• **Aim of the task**:
From the line that contains "Image resolution: width=474" down to the last line of the entries, repeat every line exactly. Do not carry over the pictures.

Material to process Start Marker

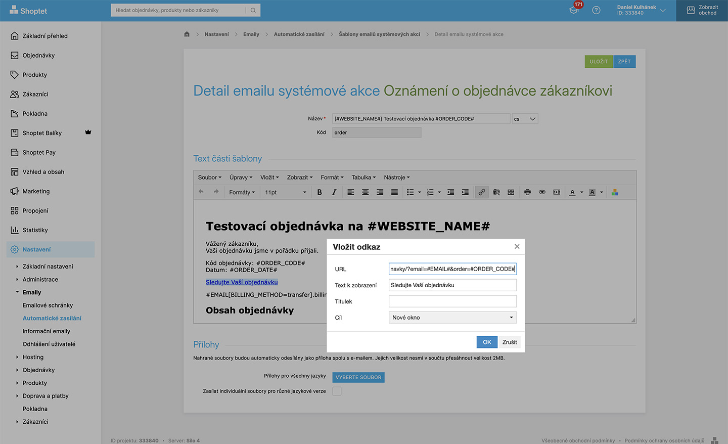Open the cs language dropdown
Viewport: 728px width, 444px height.
tap(525, 119)
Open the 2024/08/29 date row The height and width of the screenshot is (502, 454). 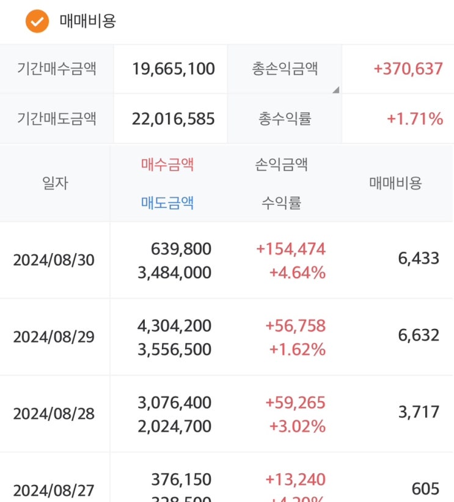point(54,337)
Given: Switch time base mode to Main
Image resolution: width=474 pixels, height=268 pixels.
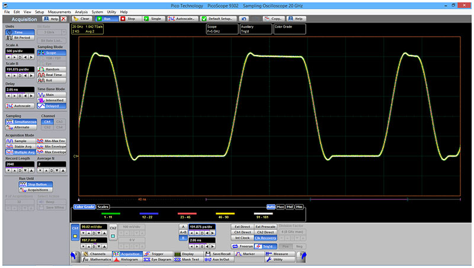Looking at the screenshot, I should pos(51,93).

Material to process End Marker

• **Solution for this exercise**:
Image resolution: width=474 pixels, height=268 pixels.
Looking at the screenshot, I should pos(51,93).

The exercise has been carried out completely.